Dataset excerpt:
○ ○ ○ ○

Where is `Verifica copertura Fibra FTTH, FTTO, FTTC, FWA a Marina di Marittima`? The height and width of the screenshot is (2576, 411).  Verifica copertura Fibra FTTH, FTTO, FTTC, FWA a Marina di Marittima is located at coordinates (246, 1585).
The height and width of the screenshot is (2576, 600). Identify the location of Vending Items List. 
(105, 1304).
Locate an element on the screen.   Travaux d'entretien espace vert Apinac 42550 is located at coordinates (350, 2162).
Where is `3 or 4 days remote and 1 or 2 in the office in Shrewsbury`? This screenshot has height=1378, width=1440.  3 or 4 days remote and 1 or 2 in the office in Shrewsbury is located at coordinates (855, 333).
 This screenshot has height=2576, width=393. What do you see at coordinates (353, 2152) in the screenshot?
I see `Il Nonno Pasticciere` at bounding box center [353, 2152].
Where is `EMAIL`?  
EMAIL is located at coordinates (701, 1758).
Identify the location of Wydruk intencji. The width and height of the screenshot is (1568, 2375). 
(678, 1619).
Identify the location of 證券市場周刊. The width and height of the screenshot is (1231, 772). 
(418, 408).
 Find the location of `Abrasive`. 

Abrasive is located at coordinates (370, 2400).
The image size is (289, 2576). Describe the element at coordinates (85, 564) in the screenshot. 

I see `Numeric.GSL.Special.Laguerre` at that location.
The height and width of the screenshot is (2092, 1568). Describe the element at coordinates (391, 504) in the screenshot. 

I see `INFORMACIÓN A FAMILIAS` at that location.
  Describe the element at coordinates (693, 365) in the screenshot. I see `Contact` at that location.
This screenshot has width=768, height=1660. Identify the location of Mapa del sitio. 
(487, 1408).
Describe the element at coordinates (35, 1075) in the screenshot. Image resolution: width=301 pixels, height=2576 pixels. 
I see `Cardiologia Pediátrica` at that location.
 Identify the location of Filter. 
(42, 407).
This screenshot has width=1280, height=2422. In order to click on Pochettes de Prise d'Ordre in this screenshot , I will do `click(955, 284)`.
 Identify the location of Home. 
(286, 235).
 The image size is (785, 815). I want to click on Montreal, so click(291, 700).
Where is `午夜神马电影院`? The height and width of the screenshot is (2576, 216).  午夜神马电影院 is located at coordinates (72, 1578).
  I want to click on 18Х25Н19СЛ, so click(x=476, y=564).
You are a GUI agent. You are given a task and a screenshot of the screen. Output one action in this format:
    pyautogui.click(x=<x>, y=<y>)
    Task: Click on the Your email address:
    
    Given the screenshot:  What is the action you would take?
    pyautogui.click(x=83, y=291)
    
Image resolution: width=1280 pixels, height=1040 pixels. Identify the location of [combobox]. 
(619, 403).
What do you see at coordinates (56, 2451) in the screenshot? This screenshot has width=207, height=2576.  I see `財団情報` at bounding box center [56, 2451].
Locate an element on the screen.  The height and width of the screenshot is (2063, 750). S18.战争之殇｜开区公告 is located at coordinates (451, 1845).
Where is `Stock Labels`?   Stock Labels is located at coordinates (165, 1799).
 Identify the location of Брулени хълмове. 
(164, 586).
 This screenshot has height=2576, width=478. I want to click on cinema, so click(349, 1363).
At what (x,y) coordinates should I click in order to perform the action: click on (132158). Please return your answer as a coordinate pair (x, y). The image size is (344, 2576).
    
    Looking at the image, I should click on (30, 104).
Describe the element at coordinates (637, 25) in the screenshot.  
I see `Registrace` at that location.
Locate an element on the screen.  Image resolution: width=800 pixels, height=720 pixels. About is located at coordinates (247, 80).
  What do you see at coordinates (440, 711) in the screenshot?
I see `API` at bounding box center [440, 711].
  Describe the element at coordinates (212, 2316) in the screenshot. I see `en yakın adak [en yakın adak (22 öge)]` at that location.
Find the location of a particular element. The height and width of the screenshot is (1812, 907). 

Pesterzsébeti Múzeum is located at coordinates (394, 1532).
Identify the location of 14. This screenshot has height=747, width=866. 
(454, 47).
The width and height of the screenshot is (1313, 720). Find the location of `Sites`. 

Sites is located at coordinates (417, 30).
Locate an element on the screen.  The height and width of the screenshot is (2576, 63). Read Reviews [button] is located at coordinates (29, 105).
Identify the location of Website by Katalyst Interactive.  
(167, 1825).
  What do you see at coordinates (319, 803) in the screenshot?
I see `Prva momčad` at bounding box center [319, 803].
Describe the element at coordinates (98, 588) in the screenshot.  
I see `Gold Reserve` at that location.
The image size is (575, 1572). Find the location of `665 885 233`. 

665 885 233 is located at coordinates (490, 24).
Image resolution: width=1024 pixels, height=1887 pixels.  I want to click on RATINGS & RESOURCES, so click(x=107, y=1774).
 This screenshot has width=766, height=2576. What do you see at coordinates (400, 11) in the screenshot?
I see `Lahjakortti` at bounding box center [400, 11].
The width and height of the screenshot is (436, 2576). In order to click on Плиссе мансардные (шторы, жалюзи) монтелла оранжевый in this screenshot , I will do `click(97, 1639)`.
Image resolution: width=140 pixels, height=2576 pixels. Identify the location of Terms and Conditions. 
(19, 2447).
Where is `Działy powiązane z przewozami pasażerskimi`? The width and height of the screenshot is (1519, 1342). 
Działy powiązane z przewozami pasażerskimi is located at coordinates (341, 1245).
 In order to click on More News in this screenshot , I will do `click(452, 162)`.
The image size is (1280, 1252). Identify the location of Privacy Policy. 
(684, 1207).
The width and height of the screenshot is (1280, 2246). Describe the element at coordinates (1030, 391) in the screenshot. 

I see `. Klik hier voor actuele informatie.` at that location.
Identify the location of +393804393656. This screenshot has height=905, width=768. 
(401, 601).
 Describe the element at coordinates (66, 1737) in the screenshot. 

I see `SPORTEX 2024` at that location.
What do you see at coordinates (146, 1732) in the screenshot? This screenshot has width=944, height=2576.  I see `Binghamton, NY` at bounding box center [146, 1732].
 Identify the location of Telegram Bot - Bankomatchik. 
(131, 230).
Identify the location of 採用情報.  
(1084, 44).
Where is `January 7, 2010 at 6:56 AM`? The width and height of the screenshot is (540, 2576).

○ ○ ○ ○

Copy the data above verbatim, with every line unchanged and in the same order.

Where is `Verifica copertura Fibra FTTH, FTTO, FTTC, FWA a Marina di Marittima`? The height and width of the screenshot is (2576, 411).  Verifica copertura Fibra FTTH, FTTO, FTTC, FWA a Marina di Marittima is located at coordinates (246, 1585).
The height and width of the screenshot is (2576, 600). Identify the location of Vending Items List. 
(105, 1304).
Locate an element on the screen.   Travaux d'entretien espace vert Apinac 42550 is located at coordinates (350, 2162).
Where is `3 or 4 days remote and 1 or 2 in the office in Shrewsbury`? This screenshot has height=1378, width=1440.  3 or 4 days remote and 1 or 2 in the office in Shrewsbury is located at coordinates (855, 333).
 This screenshot has height=2576, width=393. What do you see at coordinates (353, 2152) in the screenshot?
I see `Il Nonno Pasticciere` at bounding box center [353, 2152].
Where is `EMAIL`?  
EMAIL is located at coordinates (701, 1758).
Identify the location of Wydruk intencji. The width and height of the screenshot is (1568, 2375). 
(678, 1619).
Identify the location of 證券市場周刊. The width and height of the screenshot is (1231, 772). 
(418, 408).
 Find the location of `Abrasive`. 

Abrasive is located at coordinates (370, 2400).
The image size is (289, 2576). Describe the element at coordinates (85, 564) in the screenshot. 

I see `Numeric.GSL.Special.Laguerre` at that location.
The height and width of the screenshot is (2092, 1568). Describe the element at coordinates (391, 504) in the screenshot. 

I see `INFORMACIÓN A FAMILIAS` at that location.
  Describe the element at coordinates (693, 365) in the screenshot. I see `Contact` at that location.
This screenshot has width=768, height=1660. Identify the location of Mapa del sitio. 
(487, 1408).
Describe the element at coordinates (35, 1075) in the screenshot. Image resolution: width=301 pixels, height=2576 pixels. 
I see `Cardiologia Pediátrica` at that location.
 Identify the location of Filter. 
(42, 407).
This screenshot has width=1280, height=2422. In order to click on Pochettes de Prise d'Ordre in this screenshot , I will do `click(955, 284)`.
 Identify the location of Home. 
(286, 235).
 The image size is (785, 815). I want to click on Montreal, so click(291, 700).
Where is `午夜神马电影院`? The height and width of the screenshot is (2576, 216).  午夜神马电影院 is located at coordinates (72, 1578).
  I want to click on 18Х25Н19СЛ, so click(x=476, y=564).
You are a GUI agent. You are given a task and a screenshot of the screen. Output one action in this format:
    pyautogui.click(x=<x>, y=<y>)
    Task: Click on the Your email address:
    
    Given the screenshot:  What is the action you would take?
    pyautogui.click(x=83, y=291)
    
Image resolution: width=1280 pixels, height=1040 pixels. Identify the location of [combobox]. 
(619, 403).
What do you see at coordinates (56, 2451) in the screenshot? This screenshot has width=207, height=2576.  I see `財団情報` at bounding box center [56, 2451].
Locate an element on the screen.  The height and width of the screenshot is (2063, 750). S18.战争之殇｜开区公告 is located at coordinates (451, 1845).
Where is `Stock Labels`?   Stock Labels is located at coordinates (165, 1799).
 Identify the location of Брулени хълмове. 
(164, 586).
 This screenshot has height=2576, width=478. I want to click on cinema, so click(349, 1363).
At what (x,y) coordinates should I click in order to perform the action: click on (132158). Please return your answer as a coordinate pair (x, y). The image size is (344, 2576).
    
    Looking at the image, I should click on (30, 104).
Describe the element at coordinates (637, 25) in the screenshot.  
I see `Registrace` at that location.
Locate an element on the screen.  Image resolution: width=800 pixels, height=720 pixels. About is located at coordinates (247, 80).
  What do you see at coordinates (440, 711) in the screenshot?
I see `API` at bounding box center [440, 711].
  Describe the element at coordinates (212, 2316) in the screenshot. I see `en yakın adak [en yakın adak (22 öge)]` at that location.
Find the location of a particular element. The height and width of the screenshot is (1812, 907). 

Pesterzsébeti Múzeum is located at coordinates (394, 1532).
Identify the location of 14. This screenshot has height=747, width=866. 
(454, 47).
The width and height of the screenshot is (1313, 720). Find the location of `Sites`. 

Sites is located at coordinates (417, 30).
Locate an element on the screen.  The height and width of the screenshot is (2576, 63). Read Reviews [button] is located at coordinates (29, 105).
Identify the location of Website by Katalyst Interactive.  
(167, 1825).
  What do you see at coordinates (319, 803) in the screenshot?
I see `Prva momčad` at bounding box center [319, 803].
Describe the element at coordinates (98, 588) in the screenshot.  
I see `Gold Reserve` at that location.
The image size is (575, 1572). Find the location of `665 885 233`. 

665 885 233 is located at coordinates (490, 24).
Image resolution: width=1024 pixels, height=1887 pixels.  I want to click on RATINGS & RESOURCES, so click(x=107, y=1774).
 This screenshot has width=766, height=2576. What do you see at coordinates (400, 11) in the screenshot?
I see `Lahjakortti` at bounding box center [400, 11].
The width and height of the screenshot is (436, 2576). In order to click on Плиссе мансардные (шторы, жалюзи) монтелла оранжевый in this screenshot , I will do `click(97, 1639)`.
Image resolution: width=140 pixels, height=2576 pixels. Identify the location of Terms and Conditions. 
(19, 2447).
Where is `Działy powiązane z przewozami pasażerskimi`? The width and height of the screenshot is (1519, 1342). 
Działy powiązane z przewozami pasażerskimi is located at coordinates (341, 1245).
 In order to click on More News in this screenshot , I will do `click(452, 162)`.
The image size is (1280, 1252). Identify the location of Privacy Policy. 
(684, 1207).
The width and height of the screenshot is (1280, 2246). Describe the element at coordinates (1030, 391) in the screenshot. 

I see `. Klik hier voor actuele informatie.` at that location.
Identify the location of +393804393656. This screenshot has height=905, width=768. 
(401, 601).
 Describe the element at coordinates (66, 1737) in the screenshot. 

I see `SPORTEX 2024` at that location.
What do you see at coordinates (146, 1732) in the screenshot? This screenshot has width=944, height=2576.  I see `Binghamton, NY` at bounding box center [146, 1732].
 Identify the location of Telegram Bot - Bankomatchik. 
(131, 230).
Identify the location of 採用情報.  
(1084, 44).
Where is `January 7, 2010 at 6:56 AM`? The width and height of the screenshot is (540, 2576).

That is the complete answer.